The research led by Dr Claire Paris, Professor at the University of Miami (UM) Rosenstiel School of Marine & Atmospheric Science was conducted at One Tree Island in the Great Barrier Reef.
Members of the research team had established earlier that reef fish larvae could discriminate between the odours of different nearby reefs while preferring the odour of the reef where they were settling. However, these experiments were done under controlled conditions in a shore-based laboratory.
"This establishes for the first time that reef fish larvae discriminate odour in situ," Atema said.
Working with colleagues from Laboratoire Oceanographique de Villefranche, James Cook University and Oldenburg University, researchers tested the response of larvae in a natural open ocean setting using an outflow plume from One Tree Island.
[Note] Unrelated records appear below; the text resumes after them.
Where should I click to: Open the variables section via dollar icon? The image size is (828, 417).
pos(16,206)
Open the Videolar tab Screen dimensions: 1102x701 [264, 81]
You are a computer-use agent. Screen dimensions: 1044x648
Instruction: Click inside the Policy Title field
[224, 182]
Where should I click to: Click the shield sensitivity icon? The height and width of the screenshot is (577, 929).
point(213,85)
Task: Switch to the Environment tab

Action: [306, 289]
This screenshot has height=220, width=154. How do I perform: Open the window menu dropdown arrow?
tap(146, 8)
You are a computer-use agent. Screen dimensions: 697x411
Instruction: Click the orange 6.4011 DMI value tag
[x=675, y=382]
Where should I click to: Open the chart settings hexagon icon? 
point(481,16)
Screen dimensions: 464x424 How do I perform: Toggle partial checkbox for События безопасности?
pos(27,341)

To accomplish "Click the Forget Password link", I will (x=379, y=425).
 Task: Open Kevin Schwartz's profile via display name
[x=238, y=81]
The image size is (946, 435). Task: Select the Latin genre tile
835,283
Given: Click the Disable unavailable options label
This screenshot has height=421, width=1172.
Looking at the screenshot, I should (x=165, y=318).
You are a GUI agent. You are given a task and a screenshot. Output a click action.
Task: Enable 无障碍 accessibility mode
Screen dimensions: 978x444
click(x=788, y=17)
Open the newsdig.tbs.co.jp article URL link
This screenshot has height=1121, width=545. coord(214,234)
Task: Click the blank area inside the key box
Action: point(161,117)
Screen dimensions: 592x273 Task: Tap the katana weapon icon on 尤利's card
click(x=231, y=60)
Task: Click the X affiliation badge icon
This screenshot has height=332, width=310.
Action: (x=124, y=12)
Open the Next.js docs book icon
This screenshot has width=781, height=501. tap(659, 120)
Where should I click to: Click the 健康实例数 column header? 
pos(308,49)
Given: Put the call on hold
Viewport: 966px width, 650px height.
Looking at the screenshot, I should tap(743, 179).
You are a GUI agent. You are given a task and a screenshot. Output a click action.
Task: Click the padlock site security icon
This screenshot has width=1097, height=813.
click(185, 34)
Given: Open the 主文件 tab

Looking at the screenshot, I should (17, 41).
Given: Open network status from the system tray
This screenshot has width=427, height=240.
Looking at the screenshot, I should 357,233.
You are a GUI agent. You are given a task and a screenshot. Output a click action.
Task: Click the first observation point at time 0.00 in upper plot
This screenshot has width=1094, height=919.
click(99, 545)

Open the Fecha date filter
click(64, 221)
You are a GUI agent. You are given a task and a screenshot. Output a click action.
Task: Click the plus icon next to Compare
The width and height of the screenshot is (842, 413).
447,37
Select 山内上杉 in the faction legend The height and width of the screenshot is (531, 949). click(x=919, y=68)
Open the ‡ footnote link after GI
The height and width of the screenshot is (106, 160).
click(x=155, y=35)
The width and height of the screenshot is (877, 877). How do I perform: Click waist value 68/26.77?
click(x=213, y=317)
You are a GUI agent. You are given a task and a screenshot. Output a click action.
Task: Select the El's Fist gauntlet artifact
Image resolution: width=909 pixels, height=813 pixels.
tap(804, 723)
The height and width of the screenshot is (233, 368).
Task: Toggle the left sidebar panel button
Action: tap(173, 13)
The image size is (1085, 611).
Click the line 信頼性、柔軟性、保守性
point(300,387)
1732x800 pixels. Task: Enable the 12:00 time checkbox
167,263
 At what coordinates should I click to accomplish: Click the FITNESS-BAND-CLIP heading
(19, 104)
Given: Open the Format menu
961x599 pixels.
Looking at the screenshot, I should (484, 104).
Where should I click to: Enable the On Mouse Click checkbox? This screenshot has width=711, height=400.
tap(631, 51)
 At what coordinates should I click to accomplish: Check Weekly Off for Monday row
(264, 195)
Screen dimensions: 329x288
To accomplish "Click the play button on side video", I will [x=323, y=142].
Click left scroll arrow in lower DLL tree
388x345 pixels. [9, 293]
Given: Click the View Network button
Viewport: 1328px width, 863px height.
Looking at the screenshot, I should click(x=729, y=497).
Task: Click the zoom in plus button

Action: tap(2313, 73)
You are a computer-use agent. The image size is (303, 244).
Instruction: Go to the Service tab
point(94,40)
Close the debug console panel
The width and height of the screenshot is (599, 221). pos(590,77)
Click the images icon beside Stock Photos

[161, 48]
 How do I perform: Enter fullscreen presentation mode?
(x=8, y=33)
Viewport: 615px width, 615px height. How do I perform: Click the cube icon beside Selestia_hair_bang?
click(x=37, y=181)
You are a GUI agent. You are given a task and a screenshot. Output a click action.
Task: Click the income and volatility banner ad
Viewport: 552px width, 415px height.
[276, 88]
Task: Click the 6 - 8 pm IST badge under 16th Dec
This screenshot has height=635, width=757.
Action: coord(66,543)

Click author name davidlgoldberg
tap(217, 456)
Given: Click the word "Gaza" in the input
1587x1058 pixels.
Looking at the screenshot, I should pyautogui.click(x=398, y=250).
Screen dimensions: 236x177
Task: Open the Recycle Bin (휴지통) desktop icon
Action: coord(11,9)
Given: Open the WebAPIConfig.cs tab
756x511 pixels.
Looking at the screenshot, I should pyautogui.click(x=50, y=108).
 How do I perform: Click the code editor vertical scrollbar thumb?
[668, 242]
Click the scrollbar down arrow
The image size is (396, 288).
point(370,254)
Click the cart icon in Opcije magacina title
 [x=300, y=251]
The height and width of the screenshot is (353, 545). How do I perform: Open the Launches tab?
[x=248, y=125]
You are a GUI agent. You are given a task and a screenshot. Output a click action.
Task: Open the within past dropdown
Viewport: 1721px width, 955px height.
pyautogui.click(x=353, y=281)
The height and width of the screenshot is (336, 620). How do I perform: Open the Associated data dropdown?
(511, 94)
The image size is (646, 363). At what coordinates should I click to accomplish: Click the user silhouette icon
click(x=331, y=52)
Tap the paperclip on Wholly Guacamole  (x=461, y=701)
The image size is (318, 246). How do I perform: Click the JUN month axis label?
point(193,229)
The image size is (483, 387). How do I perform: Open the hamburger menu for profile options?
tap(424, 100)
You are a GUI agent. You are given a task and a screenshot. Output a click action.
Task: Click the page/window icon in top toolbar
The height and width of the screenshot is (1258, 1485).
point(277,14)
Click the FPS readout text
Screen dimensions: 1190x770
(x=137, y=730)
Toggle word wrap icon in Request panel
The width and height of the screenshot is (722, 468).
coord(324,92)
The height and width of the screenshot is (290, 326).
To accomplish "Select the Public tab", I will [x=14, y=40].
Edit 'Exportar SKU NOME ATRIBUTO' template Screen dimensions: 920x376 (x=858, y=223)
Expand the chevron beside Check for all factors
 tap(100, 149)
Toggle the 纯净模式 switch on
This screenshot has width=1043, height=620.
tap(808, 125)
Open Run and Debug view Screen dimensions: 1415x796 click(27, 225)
Using light traps, the team collected settlement-stage larvae from cardinalfish and damselfish.
In deployments to the north and south of One Tree Island, single larvae were observed in the central chamber of an o-DISC (ocean Drifting In Situ Chamber), a device created in Paris' laboratory.
Species from the two reef-fish families reacted very differently to the olfactory stimulus. Cardinalfish tended to speed up their movement in response to odours in the plume, but their orientation toward the reef was not apparent.
They zigzag within the o-DISC chamber, which led the researchers to believe they were using infotaxis, or sporadic odour cues, in their attempt to orient.
Other fish, including mature sharks and freshwater juvenile salmon navigate using olfactory signals, but this is the first study to report that fish larvae use similar odour cues.
The study was published in the journal PLOS ONE.